▸ GIVEN ENTRIES
+++++
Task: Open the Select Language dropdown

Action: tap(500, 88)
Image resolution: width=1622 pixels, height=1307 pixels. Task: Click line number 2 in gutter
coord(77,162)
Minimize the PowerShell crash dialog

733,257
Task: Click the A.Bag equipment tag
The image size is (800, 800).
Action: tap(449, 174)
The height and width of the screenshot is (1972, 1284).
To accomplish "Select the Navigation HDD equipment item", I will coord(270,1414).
+++++
▸ THE TASK
Whenever the word "equipment" turns up in a line of the listing above, copy the line.

▸ WRITTEN RESPONSE
Task: Click the A.Bag equipment tag
To accomplish "Select the Navigation HDD equipment item", I will coord(270,1414).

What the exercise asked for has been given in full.